I watched Dances With Wolves on television last night, seeing it again for the first time since its release  in 1990.   I really enjoyed it.     This was Kevin Costner’s Directorial Debut, and it won seven Oscars, including best film and best director.     The script was developed by Michael Blake from his own novel, and Costner played an important part of the development of both.   This is obviously a story that mattered to him, and it shows.    

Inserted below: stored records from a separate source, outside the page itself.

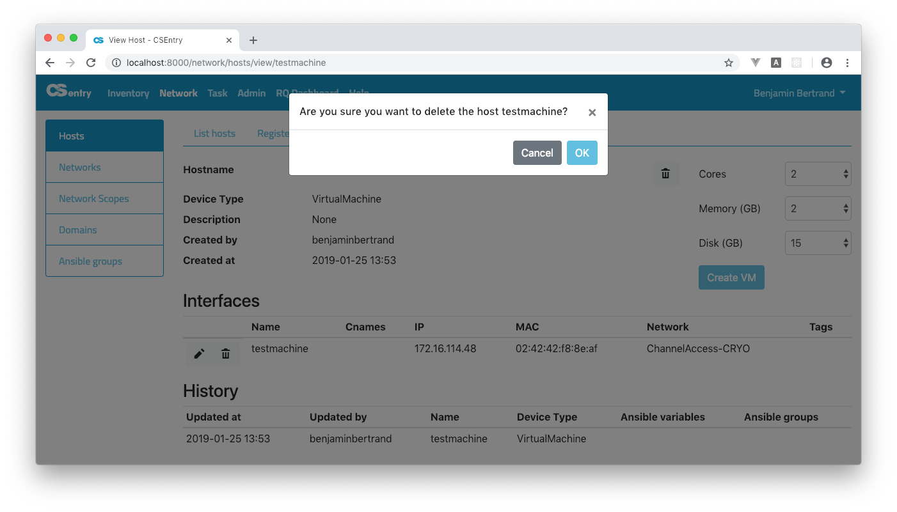The height and width of the screenshot is (512, 897).
Task: Open the Chrome three-dot menu
Action: coord(847,63)
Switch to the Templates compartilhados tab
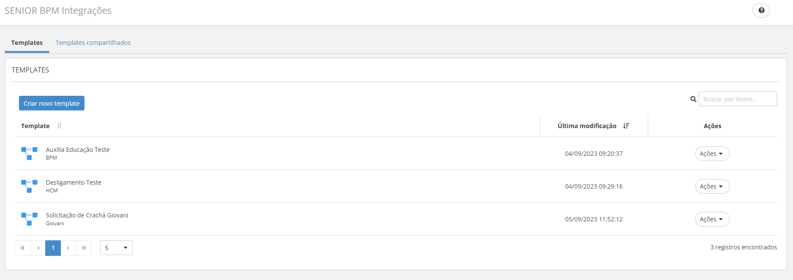Viewport: 793px width, 280px height. tap(93, 43)
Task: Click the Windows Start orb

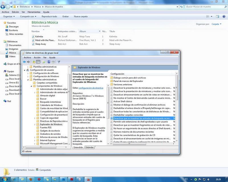Action: click(x=5, y=179)
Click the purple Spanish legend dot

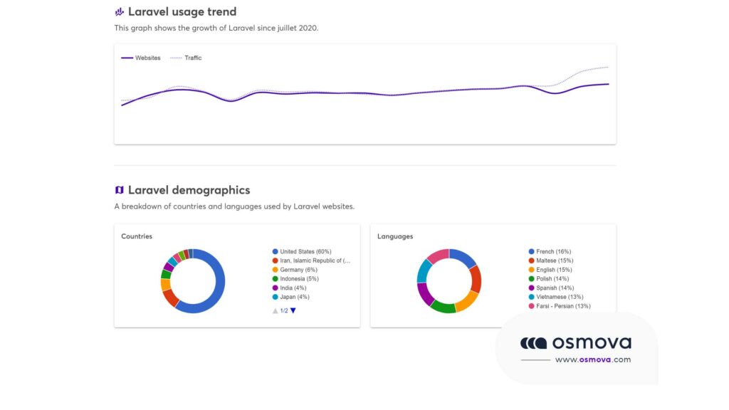click(531, 288)
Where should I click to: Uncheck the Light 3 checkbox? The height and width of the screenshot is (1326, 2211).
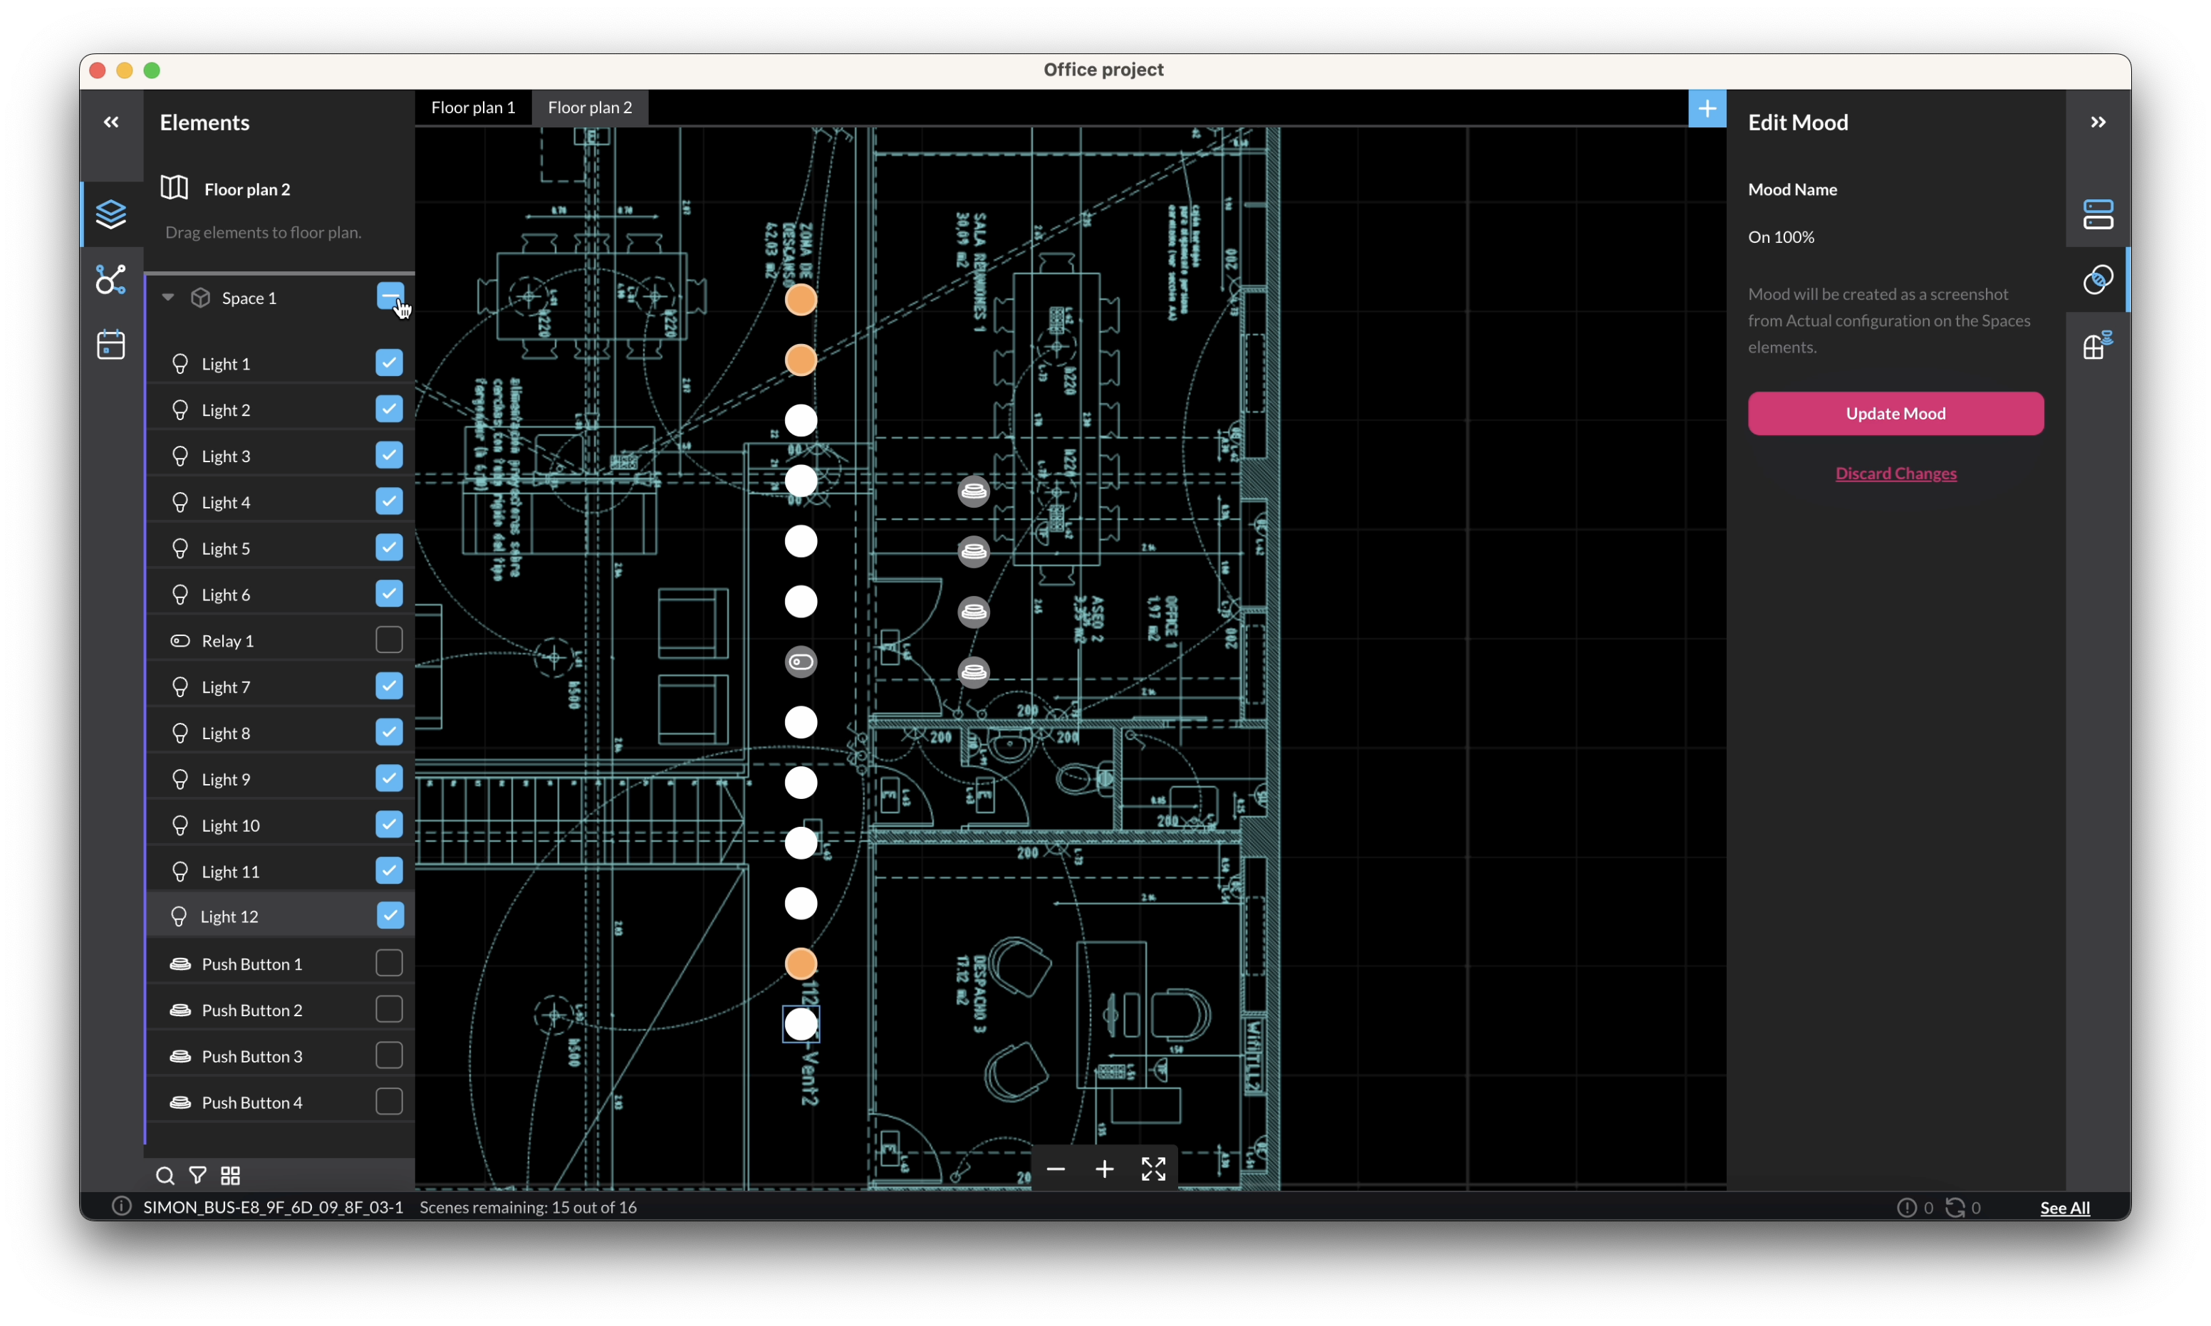coord(389,456)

Dances With Wolves tells the story of an American Unionist Officer, Ltn. Dunbar,  played by Costner, who after becoming an accidental hero during the Civil War chooses for his reward an isolated  Military Post on the Western frontier, somewhere on the Dakota prairies.     When Dunbar arrives there he finds that the Post has been abandoned,  but he patiently restores  it, enjoying the peace, solitude and simplicity.  

Initially his only companions are his horse and a curious wolf, but then a Sioux Medicine Man (Kicking Bird) stumbles upon Dunbar.    Over long slow months Dunbar gets to know the Sioux, gradually winning their trust and learning some of their language.    He is attracted to a white woman, Standing With A Fist,  who has lived with the clan since she was child,  being the sole survivor of a Pawnee attack on her family.   As he gets to know these people he also learns to know himself.    

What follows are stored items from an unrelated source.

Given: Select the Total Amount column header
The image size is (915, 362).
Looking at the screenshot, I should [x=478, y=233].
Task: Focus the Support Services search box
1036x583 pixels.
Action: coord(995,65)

The film is deeply respectful of a way of life that is essentially reverential towards the environment, a practical and spiritual wisdom that is still embodied by many members of the remaining North American First Nations,  as I was honoured to discover when I spent some time in British Columbia.   However, in the 1860’s the frontier was inexorably moving west and eventually, inevitably,  this idyll was disturbed.  

The scope and humour, humanity and ambition of the movie, along with its unhurried exploration of character and landscape carried me through the three hour running time.   There is a four-hour version, but I think that is not for me.   

Does it have faults?  Yes.   While trying to redress the Western’s typical racism it simply turns Black hats into White and White to Black, making the Sioux uniformly  heroic and the Caucasians abhorrent;  although the Pawnee are also villainous, led by Wes Studi who later impressed in Michael Mann’s The Last of the Mohicans.    But despite Costner’s patent admiration for the Sioux  his film really didn’t tell us much about their culture or spirituality, even if they did make him an honorary member of the tribe in thanks for it.    It is too much a  hippie Boy’s Own Story  to be taken wholly seriously, but hey,  I rather like hippie Boy’s Own Stories.   Like Aaron Sorkin I am a Romantic Idealist.  

I really enjoyed the acting.   Costner’s characteristic underplaying;  Graham Greene as Kicking Bird building a deep and complex character,  one  you could see why he was the Clan’s Holy Man;    Mary McConnell was utterly believable as Stands With A Fist,   (I thought the love story was beautifully told).    Nathan Lee Chasing His Horse played the young brave ‘Smiles a Lot’,  who clearly in love with the Dunbar - now known by the Sioux as Dances With Wolves; and  Rodney A Grant impressed as Wind In His Hair, one of the lead Braves - who may also be enamoured  of the White interloper.   Even in the 1990s it was unusual to have such an ethnic cast, and Costner – who was also a producer -  did well to procure it.    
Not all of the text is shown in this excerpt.